Thanks, Ron!
Dave
At 02:09 PM 4/30/2012, you wrote:
Truth be told, if you use redim you never even have to specify a
maximum depth. Just pick a reasonable starting size and if your
stack ever wants to get deeper than that, redim/preserve it to
double the size. ("Reasonable starting depth" is defined as whatever
the sweet spot between performance and memory usage is for your
application. That's something that may be worth parameterizing, if
you wish.) Optionally, when your stack empties to less than half its
size, redim it smaller (but not below that minimum size.)
But redim is also the answer to the question you asked. You do
something like this:
' -------------------------------------
class stackThingy
private maxDepth
private curDepth
private stuff()
public default function init( size )
maxDepth = size
curDepth = 0
redim stuff(size)
set init=me
end function
public sub showsize
msgbox "The current size is " & maxDepth & vbcrlf & "The
array is dimmed to " & ubound(stuff)
end sub
end class
set blah = (new stackThingy)(20)
blah.showsize
' -------------------------------------
On 4/30/2012 4:42 PM, David Helkenn wrote:
Thanks, Ron,
I don't think so. It is more like instantiating a stack class with
each instance of that class (a stack object) having a "MaxDepth"

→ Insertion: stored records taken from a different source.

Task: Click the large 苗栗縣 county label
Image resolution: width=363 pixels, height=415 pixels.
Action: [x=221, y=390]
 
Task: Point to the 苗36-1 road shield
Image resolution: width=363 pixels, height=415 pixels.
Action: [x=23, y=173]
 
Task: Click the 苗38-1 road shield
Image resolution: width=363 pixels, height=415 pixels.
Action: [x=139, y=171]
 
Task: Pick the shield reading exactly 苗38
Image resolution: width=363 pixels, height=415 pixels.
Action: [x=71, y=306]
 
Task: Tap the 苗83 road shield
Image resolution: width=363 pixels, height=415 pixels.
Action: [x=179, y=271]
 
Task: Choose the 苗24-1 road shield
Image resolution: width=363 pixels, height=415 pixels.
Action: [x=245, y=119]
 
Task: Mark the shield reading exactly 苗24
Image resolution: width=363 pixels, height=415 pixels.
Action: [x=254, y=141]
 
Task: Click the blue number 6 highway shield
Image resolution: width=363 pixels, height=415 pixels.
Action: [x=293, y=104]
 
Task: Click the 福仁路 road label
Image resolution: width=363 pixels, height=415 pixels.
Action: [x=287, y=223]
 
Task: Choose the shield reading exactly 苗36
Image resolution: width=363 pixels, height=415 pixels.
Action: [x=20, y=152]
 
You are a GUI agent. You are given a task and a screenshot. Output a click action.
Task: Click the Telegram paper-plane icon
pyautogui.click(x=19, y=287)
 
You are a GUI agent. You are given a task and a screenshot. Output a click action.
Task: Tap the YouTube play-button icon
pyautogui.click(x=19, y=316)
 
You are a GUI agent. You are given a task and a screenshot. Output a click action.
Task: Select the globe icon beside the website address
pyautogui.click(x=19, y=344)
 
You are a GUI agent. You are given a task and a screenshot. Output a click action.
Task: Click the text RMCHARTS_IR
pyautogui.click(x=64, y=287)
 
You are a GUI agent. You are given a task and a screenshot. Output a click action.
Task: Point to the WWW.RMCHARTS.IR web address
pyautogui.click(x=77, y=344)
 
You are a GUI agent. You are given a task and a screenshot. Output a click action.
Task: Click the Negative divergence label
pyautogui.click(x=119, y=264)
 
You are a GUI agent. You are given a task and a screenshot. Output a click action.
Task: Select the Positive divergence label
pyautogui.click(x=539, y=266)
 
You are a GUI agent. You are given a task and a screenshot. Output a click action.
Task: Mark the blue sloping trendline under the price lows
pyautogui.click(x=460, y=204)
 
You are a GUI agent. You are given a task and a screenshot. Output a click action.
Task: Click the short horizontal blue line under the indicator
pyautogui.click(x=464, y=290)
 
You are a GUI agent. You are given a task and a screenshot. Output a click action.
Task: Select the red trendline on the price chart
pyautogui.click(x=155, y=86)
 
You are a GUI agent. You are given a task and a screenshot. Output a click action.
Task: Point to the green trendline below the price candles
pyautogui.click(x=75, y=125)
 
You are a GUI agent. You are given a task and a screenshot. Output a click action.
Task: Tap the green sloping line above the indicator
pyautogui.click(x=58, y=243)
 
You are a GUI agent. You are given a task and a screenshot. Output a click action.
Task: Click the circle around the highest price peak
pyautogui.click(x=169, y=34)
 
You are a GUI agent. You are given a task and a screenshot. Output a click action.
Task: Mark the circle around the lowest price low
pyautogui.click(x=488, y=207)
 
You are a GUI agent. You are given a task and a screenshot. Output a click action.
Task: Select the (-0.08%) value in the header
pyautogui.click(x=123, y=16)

space allocated to it. Then each time I "NEW CLS_Stack", I would
get a stack object of "MaxDepth" elements. (I am ignoring the
TopOfStack, Push, Pop, etc. for now.)
What I think I'm hearing from Doug and Aaron is that the stack is
actually defined outside the context of the class. If I then want
a stack of "MaxDepth", I have to call the "CLS_Stack.Init
(MaxDepth)" in order to obtain an array named S5. I think I then need:
SET S5 = (NEW CLS_Stack).Init(MaxDepth)
which will make S5 an array of "MaxDepth" elements. So, my
confusion and question really comes down to, "Where do I declare
the array that is my stack?" I thought I could do it inside the
Class block, hopefully parameterizing the class somehow so that I
could have something like:
SET S5 = NEW CLS_Stack(MaxDepth)
and
Set S12 = NEW Cls_Stack(MonthsPerYear)
etc.
I understand this is not permitted as VBS does not support
parameterizing a class. This is a shame IMHO because so many
classes seem to be a natural "List" of other objects.
Redim can certainly handle the dynamic fluctuations in the depth of
a stack, but that seems to me to be operative only after the stack
is set up in the first place.
I can imagine a whole collection of objects organized in all manner
of data structures -- queues, trees, graphs, ... All of these
structures could be restricted to a given, well defined, set of
some number of objects.
So, on to the WIKI articles which I assume are at AppCentral. Thanks,
Aaron, for that lead.
Dave
At 11:01 AM 4/30/2012, you wrote:
On 4/30/2012 1:52 PM, David Helkenn wrote:
private someStack ' AARRGGGG how many?
Does redim solve this problem for you?